Friends, those kooks, occasionally wonder why I often return to places I’ve already traveled to instead of going somewhere new and horizon-expanding. The answers are simple and numerous. One, obviously, is that I’ve fallen for a city or country and the days I visited were but a tantalizing taste. I want more. To really get under the skin of a place. So I go back.
(It should be said that last week I was enjoying my first journey to Buenos Aires — my first time in South America — so I still seek the exotic and uncharted.)

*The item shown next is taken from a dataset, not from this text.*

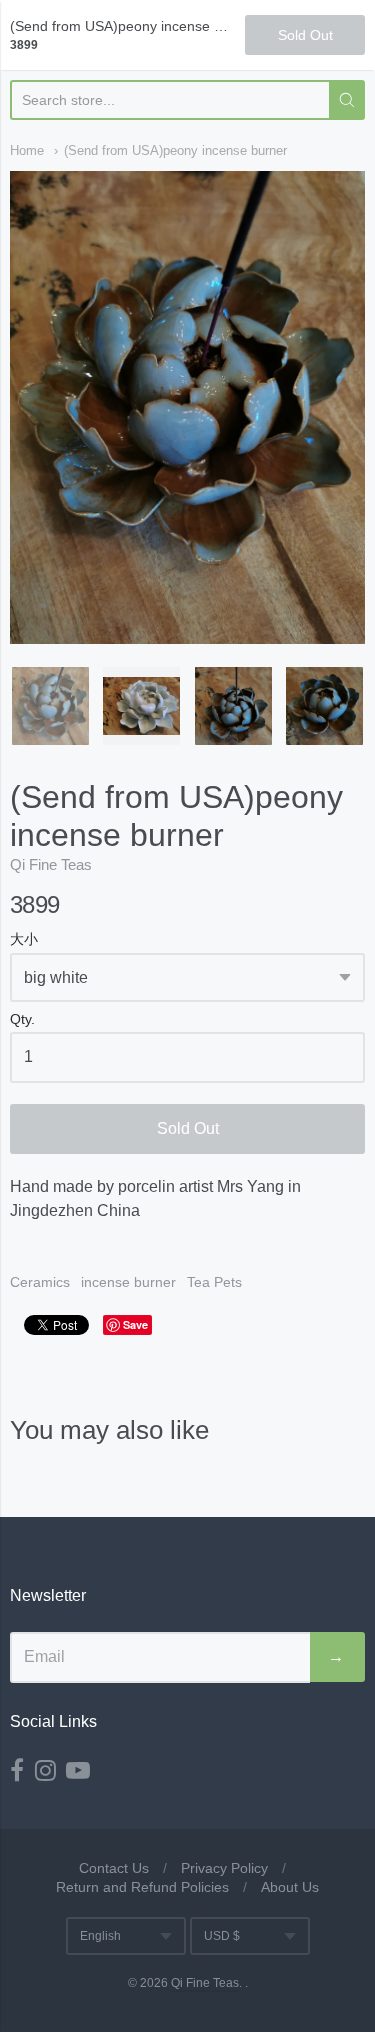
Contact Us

To return to a destination is also to refresh the original experiences that made it special and to caulk the holes of crumbling memory. Right now I’m considering a revisit to Madrid, Spain, where I went like 20 years ago. That trip is a fond haze.
Besides Picasso’s gobsmacking “Guernica” and the gems of the Prado Museum — I’m specially partial to the wackadoodle Bosch triptych — I remember only a convivial Irish pub where I met some fun locals and a whiplashing green rollercoaster on the city outskirts. It didn’t even seem to be part of an amusement park, just this stand-alone adrenaline machine amid the trees. Anyway, it was a blast.
So I’m mulling Madrid for my fall trip, with a three-day excursion north to Bilbao, which is famous mainly for its warped and woozy Frank Gehry-designed Guggenheim art museum but has, since the museum’s opening in 1997, blossomed with attractions and an arty, edgy personality all its own.

I’ve yearned to go to Bilbao for at least 15 years, but you don’t just go directly to the city, you typically go through a hub like Barcelona or Madrid then trek north by train to Spain’s autonomous and beautiful Basque Country.
Thus I’m piggybacking a new place with a place I’ve been before, but both should be rejuvenating and illuminating, since, as I said, my memories of Madrid are a scintillating smudge.
This happens. I went to Rome in March and even though I had been there twice before, it was changed as much as I’d changed in the intervening years. Same with my January visit to Lisbon. I recognized much of the city, but it was also strikingly novel, a whole new world. It’s about layers: each visit peels back exciting ones, those you didn’t see or didn’t have time for the first go around. Discovery is fathomless.
And this is from someone who journals copiously and snaps photos like a paparazzo. But those mementos are static, mere documents, like a map or a postcard. Throbbing, breathing life is the aim, so, yeah, it’s time to go back.